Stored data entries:
┄┄┄┄┄┄┄┄┄┄┄┄┄┄┄┄┄┄┄┄

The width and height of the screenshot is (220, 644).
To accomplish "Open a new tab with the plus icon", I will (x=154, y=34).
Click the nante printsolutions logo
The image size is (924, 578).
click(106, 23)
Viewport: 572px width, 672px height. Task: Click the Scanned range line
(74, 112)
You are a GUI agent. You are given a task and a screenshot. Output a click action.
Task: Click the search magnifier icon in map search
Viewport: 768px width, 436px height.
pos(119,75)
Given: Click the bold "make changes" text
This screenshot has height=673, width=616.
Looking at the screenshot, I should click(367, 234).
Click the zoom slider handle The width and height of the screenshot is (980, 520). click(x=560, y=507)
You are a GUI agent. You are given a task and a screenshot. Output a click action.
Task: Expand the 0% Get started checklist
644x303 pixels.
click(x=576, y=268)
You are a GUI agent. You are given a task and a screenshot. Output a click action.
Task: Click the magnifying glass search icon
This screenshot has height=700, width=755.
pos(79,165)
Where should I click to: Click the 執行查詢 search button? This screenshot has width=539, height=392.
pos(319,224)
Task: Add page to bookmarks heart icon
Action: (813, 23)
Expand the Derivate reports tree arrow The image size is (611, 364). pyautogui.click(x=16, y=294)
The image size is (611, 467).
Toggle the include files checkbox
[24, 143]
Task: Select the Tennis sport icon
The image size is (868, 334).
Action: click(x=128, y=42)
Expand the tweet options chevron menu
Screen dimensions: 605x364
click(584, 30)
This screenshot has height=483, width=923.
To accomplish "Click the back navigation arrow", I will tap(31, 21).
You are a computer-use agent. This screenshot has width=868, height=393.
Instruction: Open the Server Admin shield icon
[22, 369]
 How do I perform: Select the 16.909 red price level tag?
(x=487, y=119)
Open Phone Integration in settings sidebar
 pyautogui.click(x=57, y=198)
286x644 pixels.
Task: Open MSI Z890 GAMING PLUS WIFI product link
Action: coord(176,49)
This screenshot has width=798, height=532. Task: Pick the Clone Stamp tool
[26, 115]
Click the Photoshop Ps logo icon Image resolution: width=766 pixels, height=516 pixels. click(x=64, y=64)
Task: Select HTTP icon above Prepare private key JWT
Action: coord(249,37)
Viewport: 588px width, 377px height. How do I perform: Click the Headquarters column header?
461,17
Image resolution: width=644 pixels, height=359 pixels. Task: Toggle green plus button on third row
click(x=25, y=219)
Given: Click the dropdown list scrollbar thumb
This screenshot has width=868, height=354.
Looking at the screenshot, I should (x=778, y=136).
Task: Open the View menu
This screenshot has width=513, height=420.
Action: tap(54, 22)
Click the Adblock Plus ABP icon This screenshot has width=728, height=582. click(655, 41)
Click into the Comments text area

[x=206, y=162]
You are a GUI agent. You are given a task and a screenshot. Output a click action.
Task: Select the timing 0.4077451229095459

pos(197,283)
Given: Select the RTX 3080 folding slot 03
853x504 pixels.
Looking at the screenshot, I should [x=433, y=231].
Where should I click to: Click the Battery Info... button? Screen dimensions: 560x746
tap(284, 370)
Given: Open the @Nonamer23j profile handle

┄┄┄┄┄┄┄┄┄┄┄┄┄┄┄┄┄┄┄┄

### Exercise requirements
Transcribe the data. Leave every line exactly as it is.

### Response to the task
The width and height of the screenshot is (220, 644).
To accomplish "Open a new tab with the plus icon", I will (x=154, y=34).
Click the nante printsolutions logo
The image size is (924, 578).
click(106, 23)
Viewport: 572px width, 672px height. Task: Click the Scanned range line
(74, 112)
You are a GUI agent. You are given a task and a screenshot. Output a click action.
Task: Click the search magnifier icon in map search
Viewport: 768px width, 436px height.
pos(119,75)
Given: Click the bold "make changes" text
This screenshot has height=673, width=616.
Looking at the screenshot, I should click(367, 234).
Click the zoom slider handle The width and height of the screenshot is (980, 520). click(x=560, y=507)
You are a GUI agent. You are given a task and a screenshot. Output a click action.
Task: Expand the 0% Get started checklist
644x303 pixels.
click(x=576, y=268)
You are a GUI agent. You are given a task and a screenshot. Output a click action.
Task: Click the magnifying glass search icon
This screenshot has height=700, width=755.
pos(79,165)
Where should I click to: Click the 執行查詢 search button? This screenshot has width=539, height=392.
pos(319,224)
Task: Add page to bookmarks heart icon
Action: (813, 23)
Expand the Derivate reports tree arrow The image size is (611, 364). pyautogui.click(x=16, y=294)
The image size is (611, 467).
Toggle the include files checkbox
[24, 143]
Task: Select the Tennis sport icon
The image size is (868, 334).
Action: click(x=128, y=42)
Expand the tweet options chevron menu
Screen dimensions: 605x364
click(584, 30)
This screenshot has height=483, width=923.
To accomplish "Click the back navigation arrow", I will tap(31, 21).
You are a computer-use agent. This screenshot has width=868, height=393.
Instruction: Open the Server Admin shield icon
[22, 369]
 How do I perform: Select the 16.909 red price level tag?
(x=487, y=119)
Open Phone Integration in settings sidebar
 pyautogui.click(x=57, y=198)
286x644 pixels.
Task: Open MSI Z890 GAMING PLUS WIFI product link
Action: coord(176,49)
This screenshot has width=798, height=532. Task: Pick the Clone Stamp tool
[26, 115]
Click the Photoshop Ps logo icon Image resolution: width=766 pixels, height=516 pixels. click(x=64, y=64)
Task: Select HTTP icon above Prepare private key JWT
Action: coord(249,37)
Viewport: 588px width, 377px height. How do I perform: Click the Headquarters column header?
461,17
Image resolution: width=644 pixels, height=359 pixels. Task: Toggle green plus button on third row
click(x=25, y=219)
Given: Click the dropdown list scrollbar thumb
This screenshot has width=868, height=354.
Looking at the screenshot, I should (x=778, y=136).
Task: Open the View menu
This screenshot has width=513, height=420.
Action: tap(54, 22)
Click the Adblock Plus ABP icon This screenshot has width=728, height=582. click(655, 41)
Click into the Comments text area

[x=206, y=162]
You are a GUI agent. You are given a task and a screenshot. Output a click action.
Task: Select the timing 0.4077451229095459

pos(197,283)
Given: Select the RTX 3080 folding slot 03
853x504 pixels.
Looking at the screenshot, I should [x=433, y=231].
Where should I click to: Click the Battery Info... button? Screen dimensions: 560x746
tap(284, 370)
Given: Open the @Nonamer23j profile handle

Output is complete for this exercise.